There is a clear relationship between school-system accountability and how stressed school staff feel about this aspect of their job
One day the general population (and perhaps the media and our politicians) will take notice and ask, ‘Why are our English schools and teachers the most stressed across the international sector?’
This is a question considered in a piece of research published by the Nuffield Foundation, summarised here by FFT Education Datalab (2021). The aim of the project was to provide a comprehensive and robust assessment of teachers’ health in England, looking at differences according to age, experience, gender, full-time or part-time working, and primary or secondary to name a few parameters.
England compared against other countries…
Teachers have a lot to be thankful for – research-informed practice, better support and qualification. However, compared this with reducing working conditions, pensions or increased accountability.
There are countless pieces of research that highlight why teachers find their job difficult, as well as endless recommendations about what we should be doing.
What makes the research particularly interesting, is the comparison against other OECD countries.
The most interesting graphic I have selected below explains why England sits towards the top right-hand side. Across England, we have many accountability structures across the system and plenty of it which is top-down.
The real concern is the impact accountability is having on workload, wellbeing and the mental health of school staff.
The research suggests that the close monitoring of student achievement data is becoming a common process in school systems around the world. If this becomes a feature in all school systems, this will allow governments to align “goals and incentives… with parents, school leaders and teachers.”
Keeping good teachers and attracting even more!

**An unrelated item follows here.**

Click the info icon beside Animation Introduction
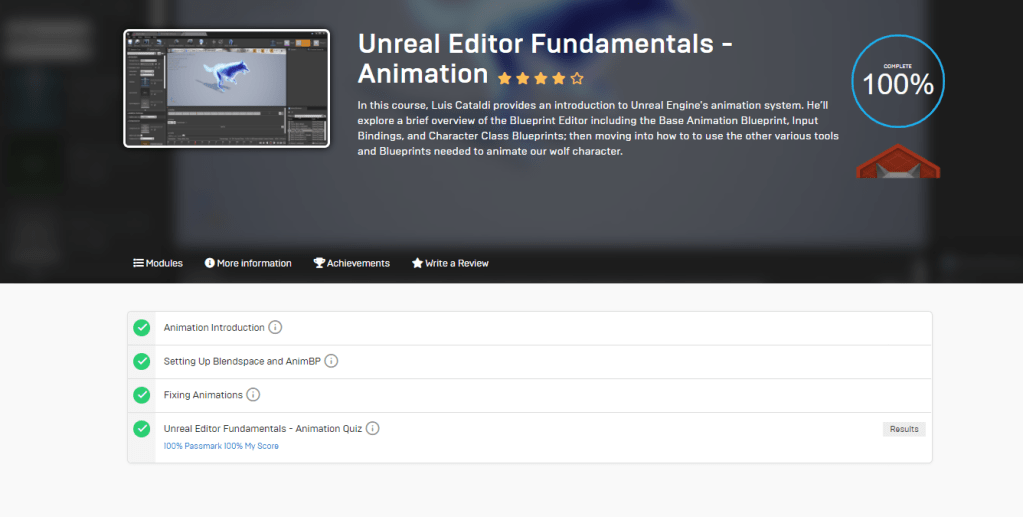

Only 12 months ago, the Department for Education exceeded its recruitment targets for the first time in 8 years! However, teacher recruitment targets have returned to below average as the country has slowly emerged from the pandemic.
Teacher supply is a real problem, with subject bursaries merely tinkering at the edges.
One only needs to look at the teacher workforce data to better understand where more work needs to be done. With three and five teachers aged between 30 and 49, despite the proportion of teachers in this category increasing over the last 10 years; the number of teachers over 50 is decreasing.
We need to work harder at keeping our experience teachers and do much more to encourage younger people into the profession. This, plus a serious look at our accountability structures with this key question: How do you balance improving school standards against keeping great teachers from leaving the profession?
Now, this research was published last year at the peak of COVID-19. I cannot imagine the situation is any better. It’s also worth noting, that the research does highlight similar countries with increased accountability structures, but that those teachers report lower levels of stress. Something English policymakers must explore…
The research concludes:
There is a pressing worldwide need for more longitudinal data on teachers, allowing researchers to monitor how their levels of stress and wellbeing changes as they get promoted, when school management changes or they move to another job.